Exercise task
Starting at the line containing "This screenshot has width=752, height=439." and ending at the line containing "Click the search", swap "striped" for "dotted" in the records below and write out only those lines again with nothing else changed.

Data excerpts
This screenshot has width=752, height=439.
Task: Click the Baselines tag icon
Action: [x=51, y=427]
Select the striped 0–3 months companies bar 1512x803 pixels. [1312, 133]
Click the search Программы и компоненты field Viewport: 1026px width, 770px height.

* * *

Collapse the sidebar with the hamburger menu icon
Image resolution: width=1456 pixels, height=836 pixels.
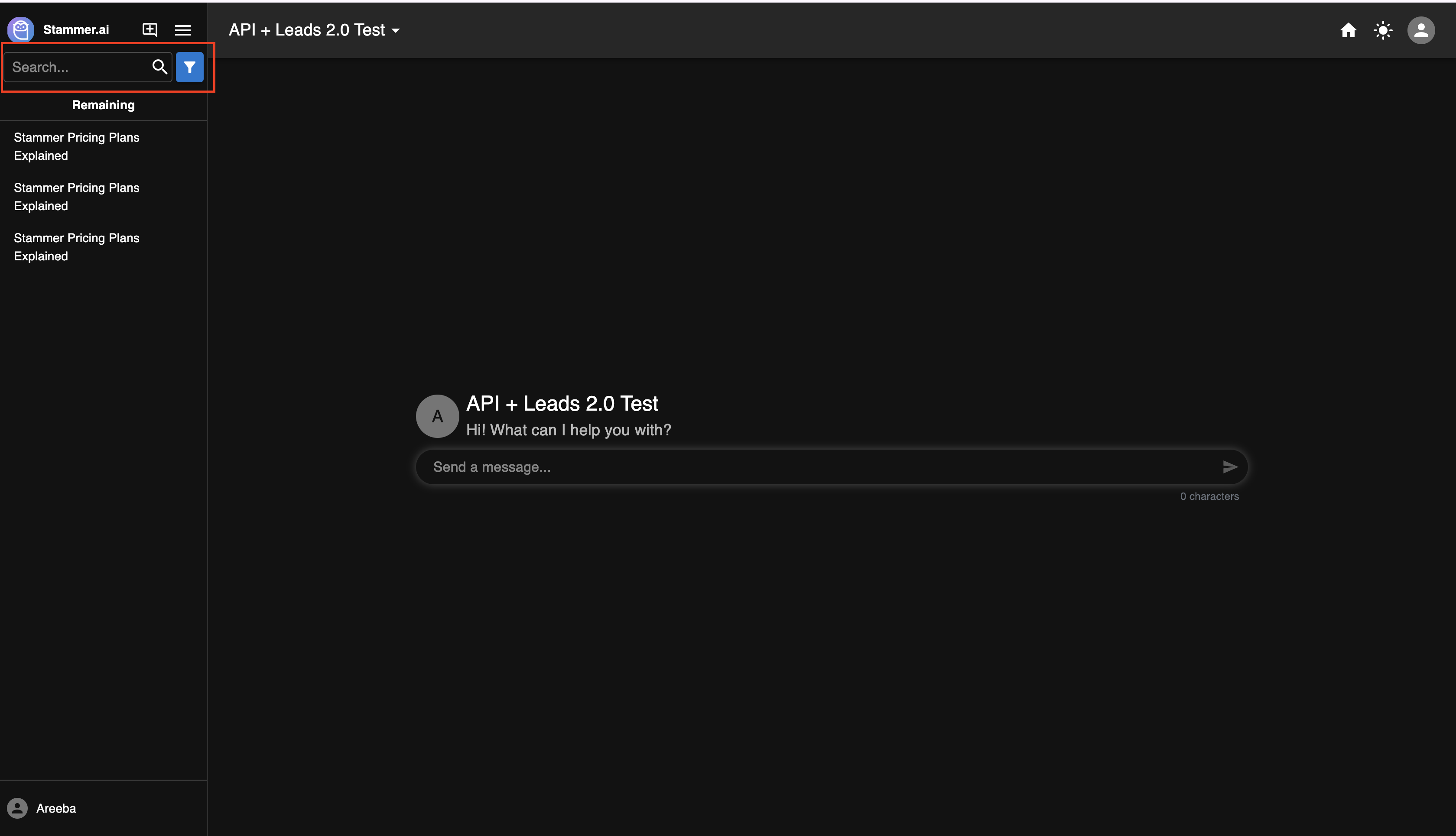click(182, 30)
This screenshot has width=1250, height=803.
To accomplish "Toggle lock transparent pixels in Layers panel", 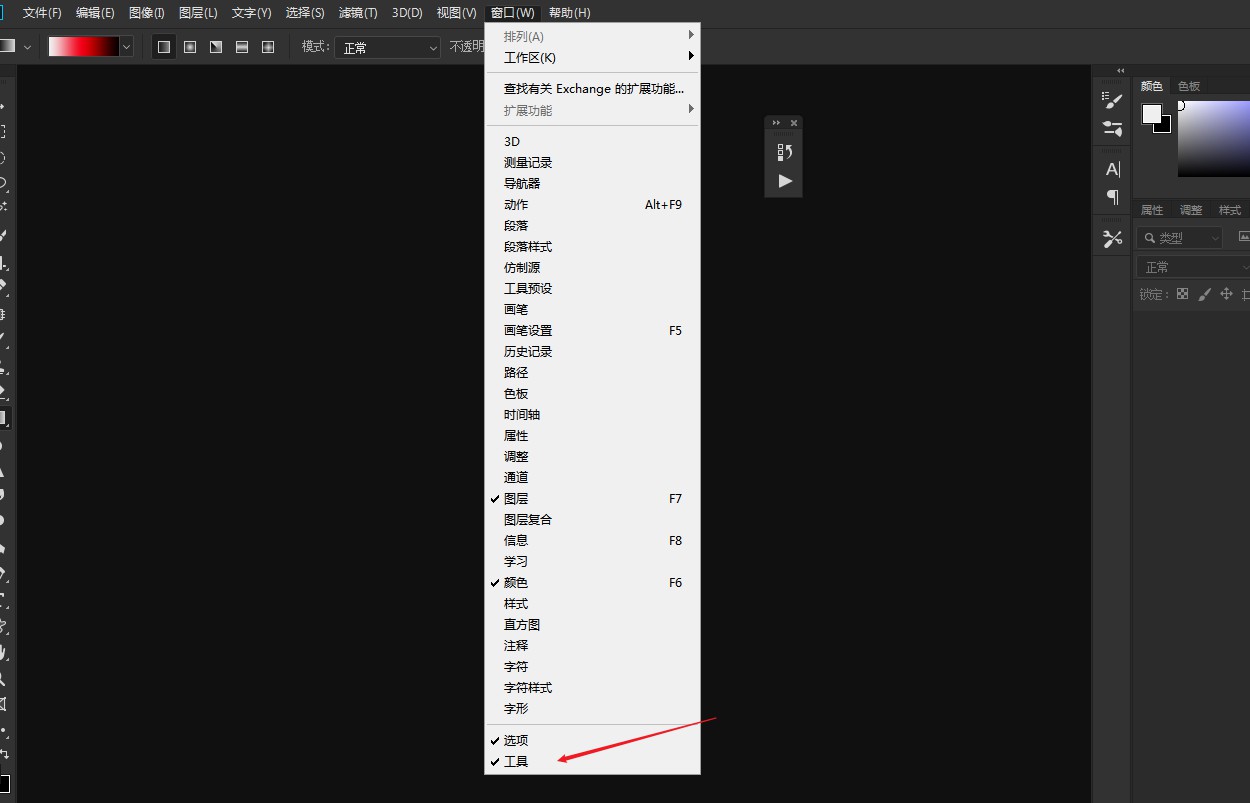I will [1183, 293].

The reply
This screenshot has width=752, height=439.
Task: Click the Baselines tag icon
Action: [x=51, y=427]
Select the dotted 0–3 months companies bar 1512x803 pixels. [1312, 133]
Click the search Программы и компоненты field Viewport: 1026px width, 770px height.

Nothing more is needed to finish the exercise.